The program started with 10 children, and by the end of the year, 24 children were receiving packs.
“At the beginning of the school year, we will add more children,” said Minda Davison, a program coordinator for the Goosetown Operation Backpack Program. “We’ll continue to add children into the program if there is a need and we can accommodate the need for students.”
The backpack program is focused on children who attend Mann Elementary. However, there are several backpack programs in other neighborhood areas.
“The work that the backpack program does is such an important program when a backpack program comes into a community,” Davison said. “It really helps bring to light education of people in the state of Iowa who are food insecure … this is one way to help provide meals for these children.”
Kirkwood, Twain, and Grant Wood elementary schools were the first schools to participate in the backpack program.
Of the 53 schools participating in the program, 12 are from Johnson County, with 281 students receiving food.
“It’s a critical element in the backpack program is a presence of a community partner; that would be a group of folks that provide a volunteer service,” said Greg Goodell, backpack program coordinator at HACAP. “Often, the funding and the manpower to do the logistics to make it work.”

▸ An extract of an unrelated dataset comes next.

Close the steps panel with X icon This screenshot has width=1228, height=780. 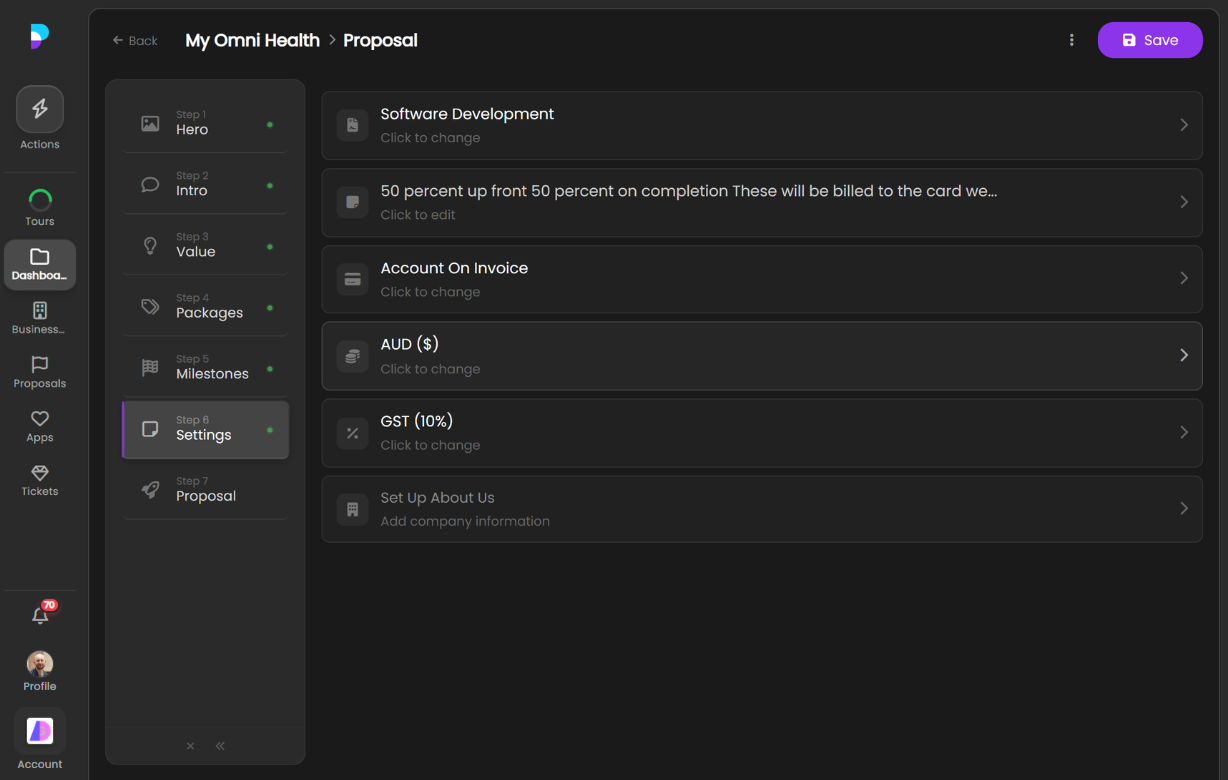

Although the program only runs during the school year, Davison said, the program will continue to provide a number of students’ backpacks during the summer.
Twelve students attending summer school from July 6 to Aug. 8 will receive the backpacks.
“The school districts have other ways of providing and different free lunch meal sites,” Davison said. “So our hope is the children not coming to the summer program have access to those sites, and those who are at the summer program get the bags.”
The backpack program isn’t the only way students can get food.
The Iowa City School District partners with the Neighborhood Centers for Johnson County to provide breakfast, lunch, and snacks to children during the summer.
“It’s a great option for children in the summer,” said Alison Demory, the director of Nutrition Services for the School District.